Simulationsergebnis mit verpflichtender Direktvermarktung als Rahmenbedingung. PG: Portfoliogröße, WA/BA: Windenergieanteil/Biomasseanteil am Portfolio, LP: Leistungsprognose. Zwischenhändler mit vergleichsweisem hohem Anteil an Biomasse und einem großem Portfolio haben geringere spezifische Kosten, bei hohem Windanteil hilft ein großes Portfolio mit entsprechend guter Leistungsprognose.

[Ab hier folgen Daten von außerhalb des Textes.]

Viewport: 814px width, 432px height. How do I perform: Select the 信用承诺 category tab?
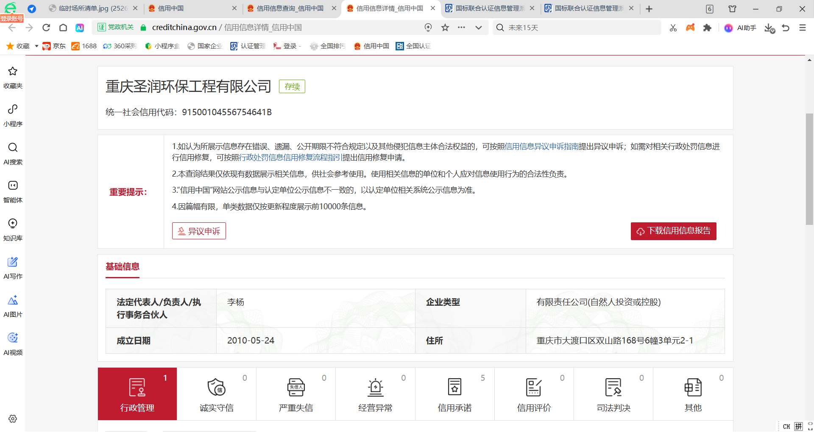(x=454, y=394)
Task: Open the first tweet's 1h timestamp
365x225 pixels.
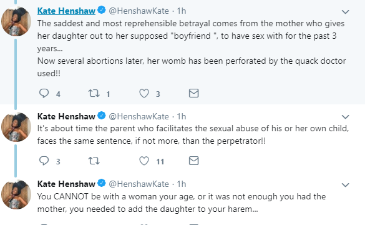Action: (x=182, y=11)
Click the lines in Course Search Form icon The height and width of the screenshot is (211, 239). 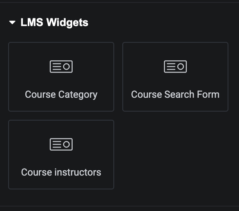(x=171, y=66)
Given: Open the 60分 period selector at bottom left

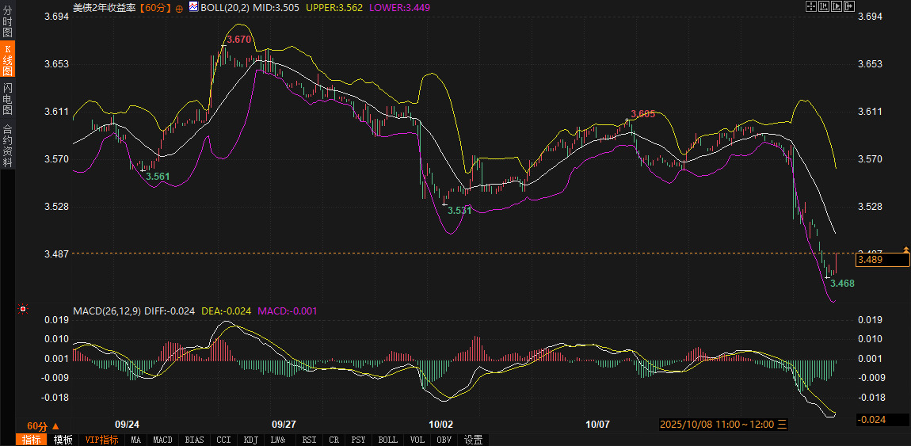Looking at the screenshot, I should tap(43, 425).
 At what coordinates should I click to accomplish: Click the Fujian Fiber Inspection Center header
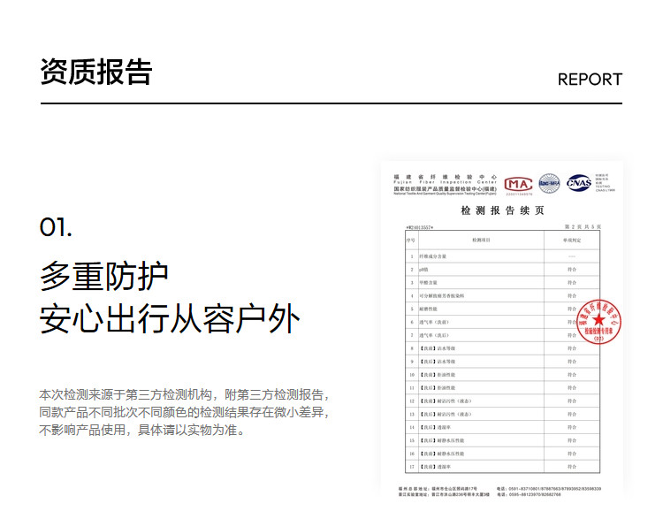446,183
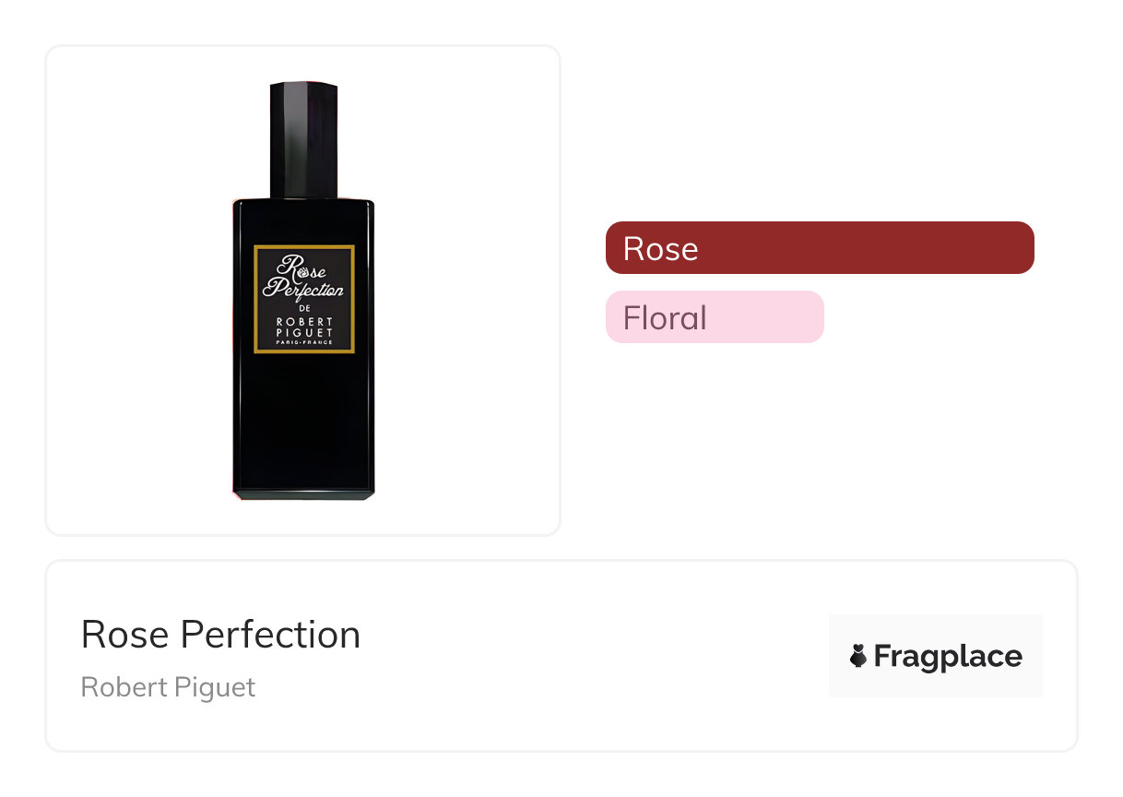Open the 'Rose Perfection' fragrance title
Viewport: 1123px width, 797px height.
coord(220,635)
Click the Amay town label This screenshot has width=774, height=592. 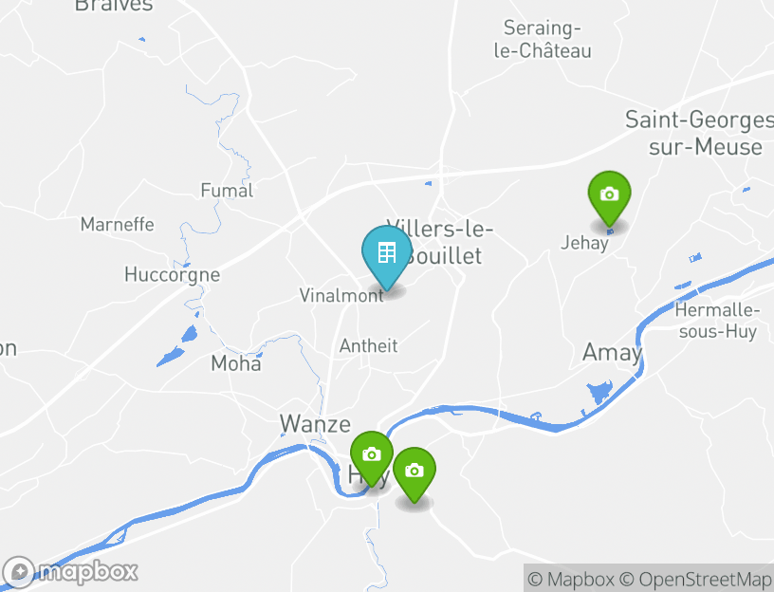point(612,353)
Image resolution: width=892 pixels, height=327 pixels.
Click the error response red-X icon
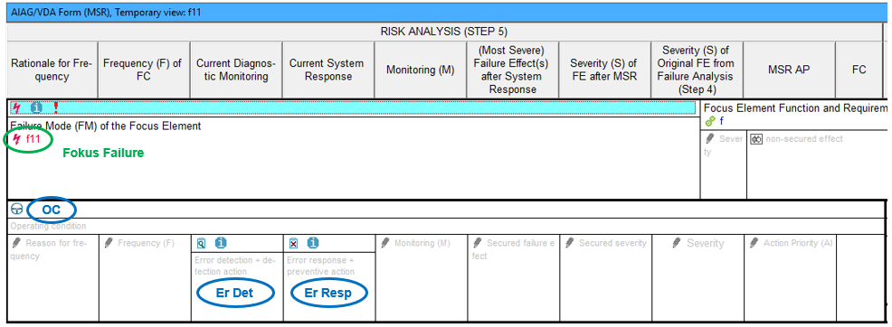pos(293,244)
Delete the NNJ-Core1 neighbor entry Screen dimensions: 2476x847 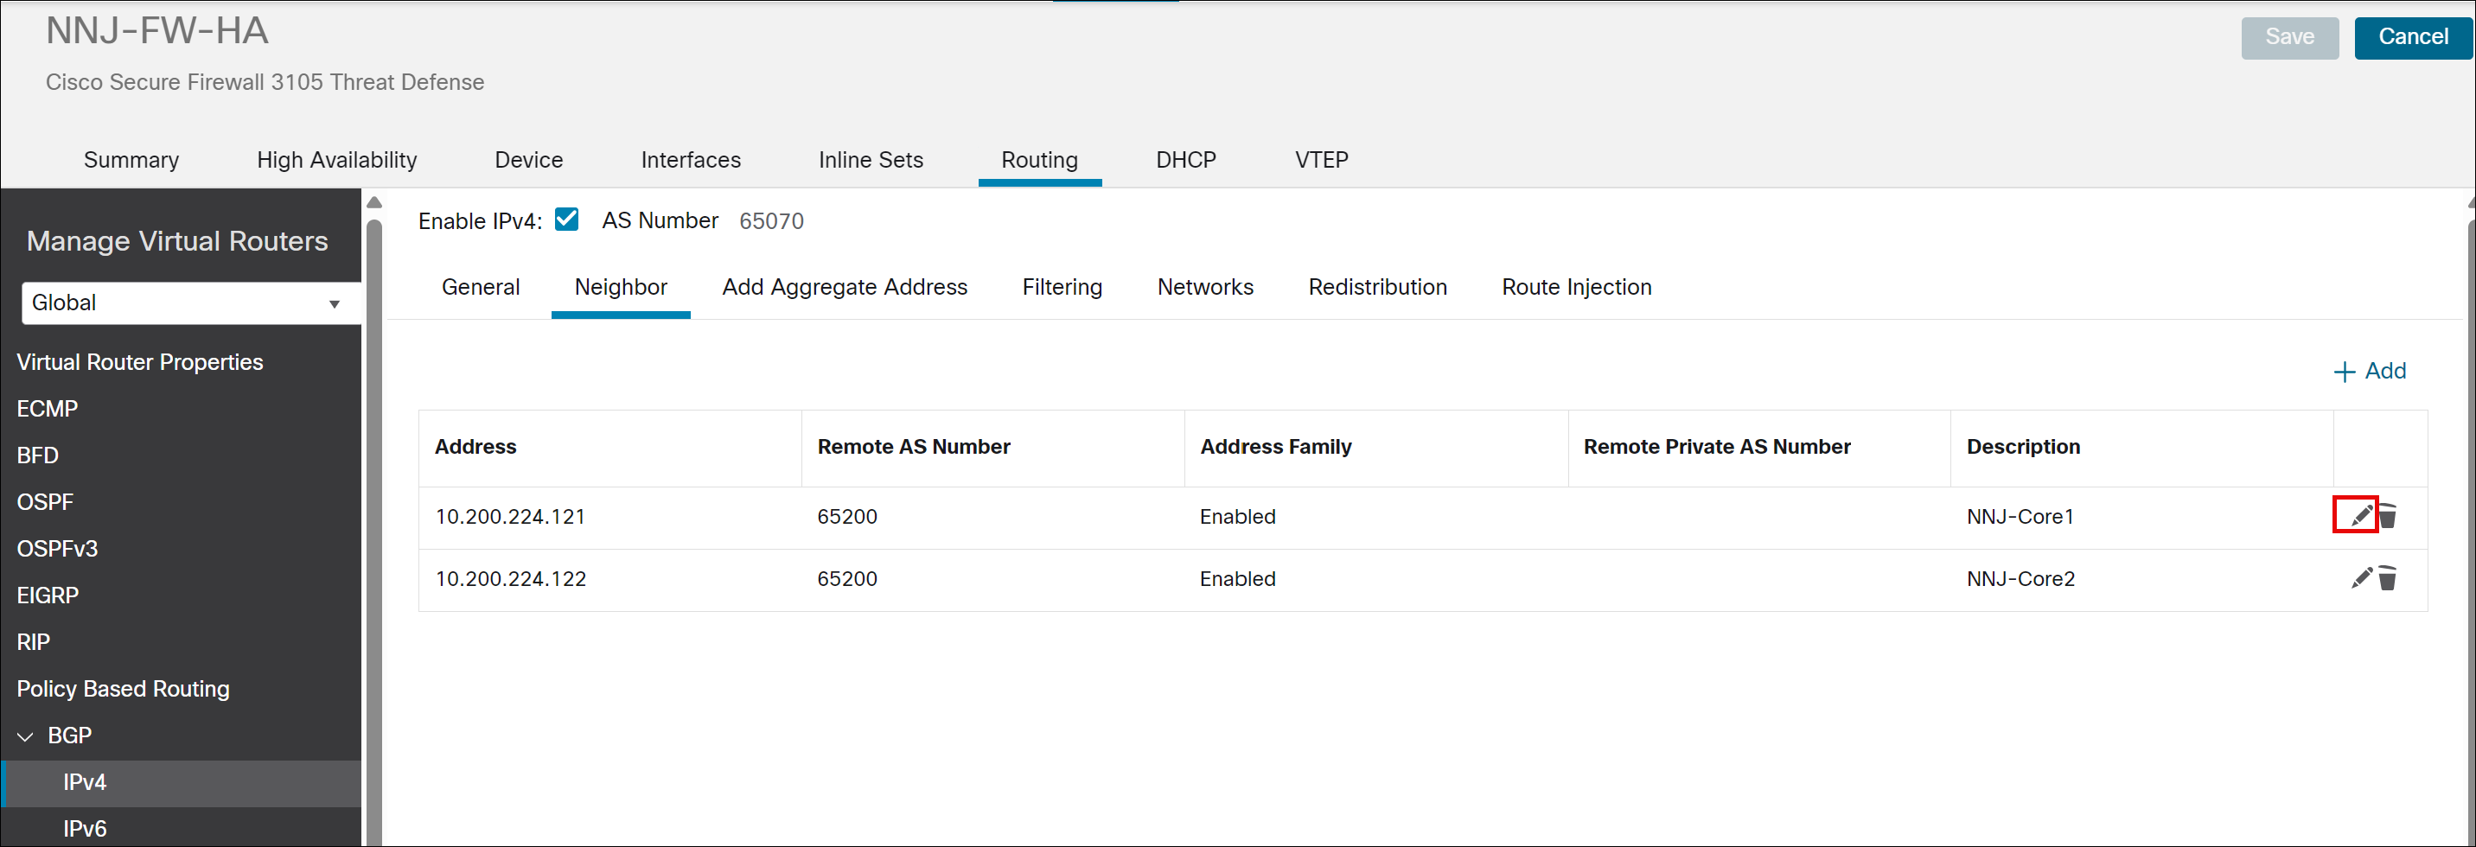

Im Gegensatz zu den Auswirkungen auf die fluktuierenden erneuerbaren Energien stellt die Einführung der verpflichtenden Direktvermarktung für die regelbaren erneuerbaren Energien (rEE), wie die Biomasseanlagen, ein im Vergleich geringeres Risiko dar, vgl. Abb. 1. Zudem würde die Heranführung der rEE an den Markt zur Hebung ihres Flexibilisierungspotentials beitragen, solange die Finanzierung einer entsprechenden technologischen Auslegung gesichert ist.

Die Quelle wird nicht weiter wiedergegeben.